Perlindungan Anak : Tugas Semua Pihak

Kasus kekerasan terhadap anak di Indonesia kian memperhatikan. Banyak anak yang mendapatkan perlakuan buruk, baik dari orang tua, teman, kerabat, maupun tenaga pendidik seperti guru. Hal ini tentu menjadi perhatian banyak pihak, yang menyayangkan terjadinya hal-hal seperti ini. Berdasarkan data yang dihimpun dari kompas, jumlah anak korban kekerasan pada tahun 2019 sebanyak 12.623 anak, lalu pada tahun 2020 sebanyak 12.389 anak, dan pada tahun 2021 sebanyak 15.280. Terakhir menurut data laporan dari Kementerian Pemberdayaan Perempuan dan Perlindungan Anak (PPPA), terdapat 21.241 kasus kekerasan terhadap anak pada tahun 2022. Data-data tersebut menunjukkan bahwa tiap tahunnya kasus kekerasan terhadap anak di Indonesia terus meningkat.

Pada Pasal 2 ayat (3) dan ayat (4) Undang-Undang Nomor 4 Tahun 1979 TEntang Kesejahteraan Anak berisi ketentuan bahwa: “Aanak berhak atas pemeliharaan dan perlindungan, baik semasa dalam kandungan maupun sesudah lahir.

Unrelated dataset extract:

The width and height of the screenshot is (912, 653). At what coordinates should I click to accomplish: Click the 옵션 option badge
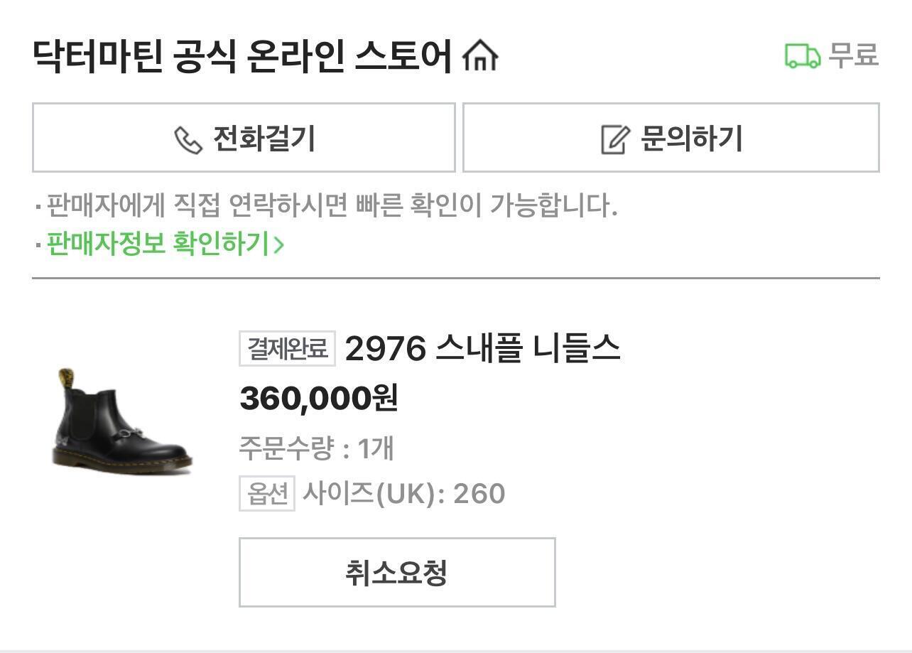266,493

Anak berhak atas perlindungan terhadap lingkungan hidup yang dapat membahayakan atau menghambat pertumbuhan dan perkembangan dengan wajar.” Namun, dilihat dari praktek di lapangan, undang-undang tersebut belum bisa menjamin kesejahteraan anak-anak.

Kekerasan terhadap anak terus menjadi tantangan bagi pemerintah Indonesia. Masih banyak kasus kekerasan terhadap anak yang tidak terungkap dengan dalih untuk kebaikan anak. Pernikahan dini contohnya. Secara tidak langsung hal tersebut membunuh mental serta mimpi anak yang seharusnya masih belajar dan bermain, tapi harus merasakan hal-hal yang belum pada masanya. Dan yang paling dirugikan dalam kasus ini adalah anak perempuan. Dari segi fisik maupun psikis, anak perempuan dibawah umur belum siap untuk menanggung beban pernikahan.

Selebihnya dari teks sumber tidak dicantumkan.